Parmentier returned to London, but unable to find sufficient patronage there, he accepted an invitation to go to Yorkshire, where he painted many portraits.[1] In 1711 he was paid £50 to paint an altarpiece showing the Last Supper for the church of the Holy Trinity Church at Hull. It survives, although in a mutilated condition.[2] He also executed a ceiling painting on the theme of Moses receiving the law for St. Peter's Church at Leeds,[3] and decorated staircases at Worksop Manor for the Duke of Norfolk,[1] and at the house of John Atkinson, a former mayor of Leeds.[4]

Following the death of Louis Laguerre in 1721 Parmentier returned to London, hoping to succeed to his practice as a decorative painter.[5] He did not, however, achieve this, and he was on the point of returning to the Netherlands, where he had been invited to spend the rest of his life with relatives at Amsterdam, when he died in London on 2 December 1730.[1] He was buried in St Paul's, Covent Garden.[1]

His paintings of Charles II and of Charles de Marquetel de Saint-Evremond are in the collection of the National Portrait Gallery, London; another of St Evremond (1701) is at Knole.[6]

References

  1. ^ a b c d e Cust, Lionel Henry (1895). "Parmentier, James". In Lee, Sidney (ed.). Dictionary of National Biography. Vol. 43. London: Smith, Elder & Co. The DNB cites as references Vertue's Diaries (Brit. Mus. Add. MS. 23076); Redgrave's Dictionary of Artists; Dussieux's 'Artistes Français à l'Etranger; and Obreen's Archief voor Nederlandsche Kunstgeschiedenis, v. 139.
  2. ^ "The parish churches". A History of the County of York East Riding: Volume 1: The City of Kingston upon Hull. Victoria County History. 1969. pp. 287–311. Retrieved 21 July 2014.
  3. ^ The Beauties of England (second ed.). London: L. Davis and C. Reymers. 1764. p. 226. The only parochial church is St. Peter's on the ceiling of which the delivering of the Law to Moses is finely painted in Fresco by Parmentier
  4. ^ Mayhall, John, ed. (1860). The Annals of York, Leeds, Bradford, Halifax, Doncaster, Barnsley, Wakefield.

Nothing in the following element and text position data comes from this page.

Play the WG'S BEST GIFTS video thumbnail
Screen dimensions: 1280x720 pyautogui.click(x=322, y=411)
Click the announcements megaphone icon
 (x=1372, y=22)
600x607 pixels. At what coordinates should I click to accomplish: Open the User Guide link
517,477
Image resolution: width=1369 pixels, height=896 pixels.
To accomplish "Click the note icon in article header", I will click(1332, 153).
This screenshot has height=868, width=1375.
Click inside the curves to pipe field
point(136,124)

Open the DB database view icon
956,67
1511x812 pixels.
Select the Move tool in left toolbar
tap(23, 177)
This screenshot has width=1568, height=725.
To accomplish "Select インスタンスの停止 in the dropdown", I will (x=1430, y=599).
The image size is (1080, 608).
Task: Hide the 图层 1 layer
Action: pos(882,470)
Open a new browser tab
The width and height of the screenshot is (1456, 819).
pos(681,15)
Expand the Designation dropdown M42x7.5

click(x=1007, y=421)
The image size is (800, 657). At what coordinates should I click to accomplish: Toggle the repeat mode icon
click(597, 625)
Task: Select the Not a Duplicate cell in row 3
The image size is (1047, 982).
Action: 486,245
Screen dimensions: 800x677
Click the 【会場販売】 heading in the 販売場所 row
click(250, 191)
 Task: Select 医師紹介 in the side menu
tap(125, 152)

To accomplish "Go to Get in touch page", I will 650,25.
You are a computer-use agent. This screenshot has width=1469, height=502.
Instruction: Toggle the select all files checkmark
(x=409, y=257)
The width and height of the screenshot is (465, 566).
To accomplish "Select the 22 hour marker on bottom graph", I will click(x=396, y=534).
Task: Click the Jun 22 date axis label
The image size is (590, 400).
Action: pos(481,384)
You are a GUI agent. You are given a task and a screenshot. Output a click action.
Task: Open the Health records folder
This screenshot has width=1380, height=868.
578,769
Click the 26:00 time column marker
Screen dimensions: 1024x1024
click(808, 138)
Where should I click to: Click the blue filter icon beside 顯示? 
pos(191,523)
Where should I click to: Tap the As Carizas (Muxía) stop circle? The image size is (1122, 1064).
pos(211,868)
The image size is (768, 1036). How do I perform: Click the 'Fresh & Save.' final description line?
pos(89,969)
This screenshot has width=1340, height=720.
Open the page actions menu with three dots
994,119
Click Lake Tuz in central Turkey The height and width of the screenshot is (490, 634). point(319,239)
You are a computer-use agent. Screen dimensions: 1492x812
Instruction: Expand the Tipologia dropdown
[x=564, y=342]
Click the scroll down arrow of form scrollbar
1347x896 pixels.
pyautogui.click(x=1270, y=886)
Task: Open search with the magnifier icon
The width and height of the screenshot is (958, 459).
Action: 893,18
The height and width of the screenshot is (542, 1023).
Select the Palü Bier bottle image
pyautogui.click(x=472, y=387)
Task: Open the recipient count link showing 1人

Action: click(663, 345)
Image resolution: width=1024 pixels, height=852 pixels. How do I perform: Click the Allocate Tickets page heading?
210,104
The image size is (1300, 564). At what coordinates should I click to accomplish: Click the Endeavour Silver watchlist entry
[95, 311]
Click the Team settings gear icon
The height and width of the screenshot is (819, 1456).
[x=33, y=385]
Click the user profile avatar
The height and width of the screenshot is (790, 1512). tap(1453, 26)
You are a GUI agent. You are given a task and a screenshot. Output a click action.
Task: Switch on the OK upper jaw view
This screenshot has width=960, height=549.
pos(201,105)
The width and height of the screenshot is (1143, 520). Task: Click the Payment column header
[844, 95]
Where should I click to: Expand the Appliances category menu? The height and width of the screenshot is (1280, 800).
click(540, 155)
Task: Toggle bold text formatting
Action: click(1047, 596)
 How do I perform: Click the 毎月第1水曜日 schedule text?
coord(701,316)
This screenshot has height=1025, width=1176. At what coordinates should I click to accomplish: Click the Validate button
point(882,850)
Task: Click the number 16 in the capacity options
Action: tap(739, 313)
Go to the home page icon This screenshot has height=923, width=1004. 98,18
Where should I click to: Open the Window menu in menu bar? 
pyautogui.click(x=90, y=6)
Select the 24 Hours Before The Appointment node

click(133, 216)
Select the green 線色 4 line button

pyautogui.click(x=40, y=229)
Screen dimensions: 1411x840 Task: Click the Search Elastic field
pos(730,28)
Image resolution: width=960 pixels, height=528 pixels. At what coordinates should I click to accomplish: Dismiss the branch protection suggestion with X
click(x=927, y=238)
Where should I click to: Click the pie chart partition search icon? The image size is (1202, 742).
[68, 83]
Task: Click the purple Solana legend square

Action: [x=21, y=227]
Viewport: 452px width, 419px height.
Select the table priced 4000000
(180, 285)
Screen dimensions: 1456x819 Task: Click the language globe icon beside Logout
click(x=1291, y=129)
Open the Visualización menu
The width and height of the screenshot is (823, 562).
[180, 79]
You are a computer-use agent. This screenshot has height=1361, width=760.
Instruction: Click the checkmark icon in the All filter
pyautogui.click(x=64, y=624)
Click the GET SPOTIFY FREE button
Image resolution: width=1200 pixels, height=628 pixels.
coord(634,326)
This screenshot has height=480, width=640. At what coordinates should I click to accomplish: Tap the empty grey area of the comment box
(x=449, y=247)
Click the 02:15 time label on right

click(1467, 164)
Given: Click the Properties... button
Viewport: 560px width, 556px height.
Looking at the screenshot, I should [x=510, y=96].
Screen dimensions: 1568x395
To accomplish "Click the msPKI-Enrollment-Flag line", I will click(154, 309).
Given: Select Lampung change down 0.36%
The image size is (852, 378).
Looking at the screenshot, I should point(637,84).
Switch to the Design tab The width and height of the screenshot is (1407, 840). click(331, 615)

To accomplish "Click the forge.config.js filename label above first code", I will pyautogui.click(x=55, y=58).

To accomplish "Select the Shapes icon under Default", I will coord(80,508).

Leeds: Joseph Johnson. p. 112. The house was at the corner of Call-lane and Duncan-street in Leeds.
  5. ^ Walpole, Horace (1782). "James Parmentier". Anecdotes of Painting in England, 3: With Some Account of the Principal Artists (3rd ed.). London: J. Dodsley. p. 274.
  6. ^ "Jacques Parmentier". BBC Your Paintings. Retrieved July 30, 2014.